Concept Clustering and Natural Language Algorithms
Search engines strive continuously to make their ranking algorithms mimic humans’ understanding of language. This effort has produced such terminology as latent semantic indexing, term vectoring, concept clustering, concept space, data clustering, term-document matrix, and the more general natural language processing. The upshot is that increasingly the SEs rank a page not merely by the occurrence of the searched term, but also by the amount and kind of conceptually related phrases. In theory, a search for “car” could produce a top-ranked page that contains no mention of “car” but plenty of “auto,” “automobile,” and even “Chevy.” Would occurrences of “engine” or “gas mileage” also help? While there are ways to determine what phrases the SEs link in such clusters, and thus what other phrases one should write into a page, the time/effort/cost in doing this research for each page is high, and in the end one would do what one should do regardless of this research: write rich, relevant copy that contains a variety of key phrases which augment the core ones and which ring bells of relevance in human readers. After all, natural language algorithms aim to mimic human language processes. In theory, the day will come when just good writing will constitute by far the single best rule of SEO copywriting.
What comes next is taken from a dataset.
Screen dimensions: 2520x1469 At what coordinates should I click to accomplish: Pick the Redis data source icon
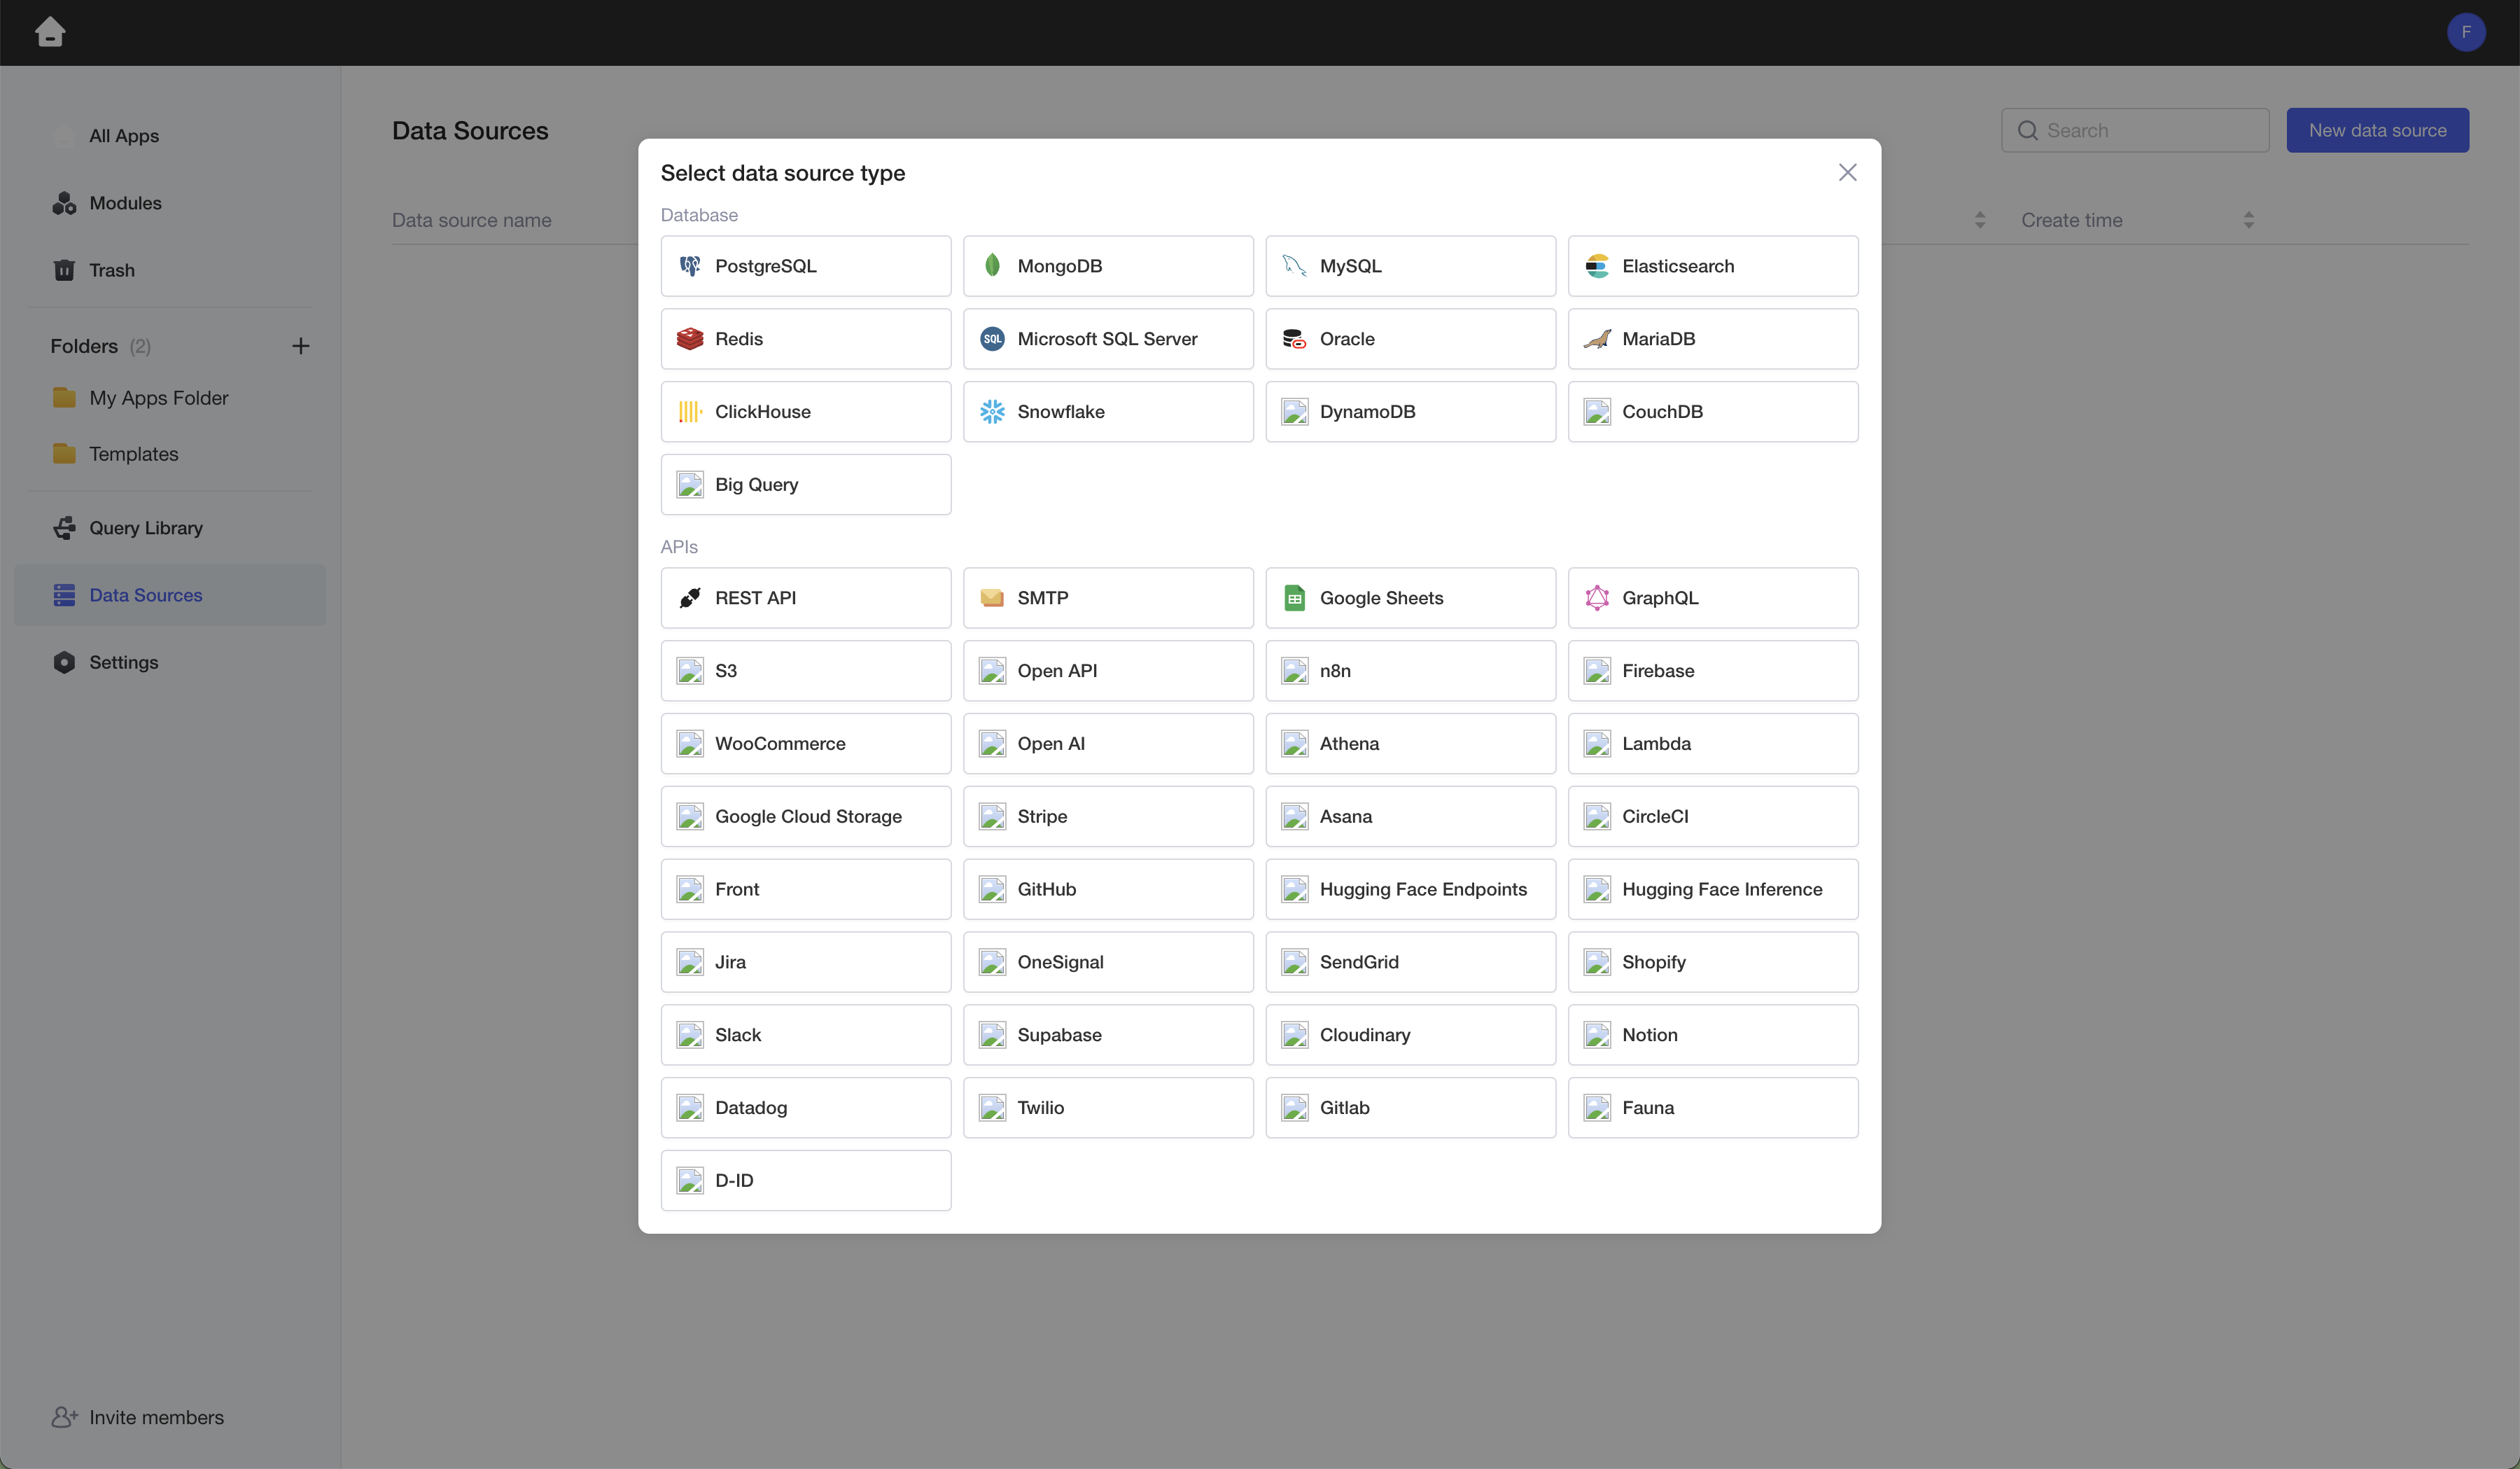tap(690, 339)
Concept clustering makes reverse engineering so much more difficult that, arguably, the best guides to FDD have to based on research done in the late ‘90s and early 2000s.
Human Art and Search Engine Science
What practical, cost-effective actions can SEO copywriters take away from this web of intricacies surrounding FDD and its ostensible foundation on reverse engineering? As with any art, in performing SEO copywriting according to FDD, discipline and experience are foundational: A scientifically researched FDD is the sketch or the music score. Upon that foundation, the heights of excellence and effectiveness in SEO copywriting are limited only by the artistry of the writer, as he or she strives to please human readers and the increasingly human algorithms. An SEO Einstein would beat the best of us every day.